(requires Python 3.11+)
An end-to-end RAG workflow from data ingestion to frontend querying on board game rules.
- The board game rules are scraped from the UltraBoardGames aggregator website through a Dagster op.
- The Dagster job saves the rules to files as artifacts, chunks the rules (with overlap), creates a Weaviate collection, and pushes the chunks there. The Dagster job was (overkill) designed to handle large volumes of data in parallel.
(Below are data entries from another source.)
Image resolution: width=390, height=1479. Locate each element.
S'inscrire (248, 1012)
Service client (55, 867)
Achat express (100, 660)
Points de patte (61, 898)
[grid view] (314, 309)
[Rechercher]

- Documents are vectorized in Weaviate using the default
text-ada-002
embeddings. - The Weaviate collection is then accessed by the Streamlit web app, whose Q&A capabilities are powered by prompting LangChain + GPT3.5 and performing retrieval using Weaviate's querying capabilities.
Run the following command to get a fresh .env
file:
cp .env.example .env
Then populate the .env
file's missing values.
Feel free to request for .env
values from me, especially if you want a WCD instance that already has data!
Run the following commands for first-time setup:
make init
make setup
If you're setting up a local Docker instance using the docker-compose.yml
in this repo, set IS_WEAVIATE_LOCAL
to true
and run:
make docker-up
Otherwise, make sure you have WCD .env
variables set up to connect to your cloud instance, and set IS_WEAVIATE_LOCAL
to false
.
(If you're connected to an instance that already has the data ingested, e.g. in WCD, you can skip this section.)
To ingest the data for the board game rules RAG system, first run the following command:
make run
This will start a local Dagster instance which is accessible via localhost:3000. From the Dagster UI, click on the "Launchpad" tab, then "Launch Run".
Once the data ingestion is completed, you can now run the Streamlit frontend via:
make streamlit
The frontend application should be accessible via localhost:8501.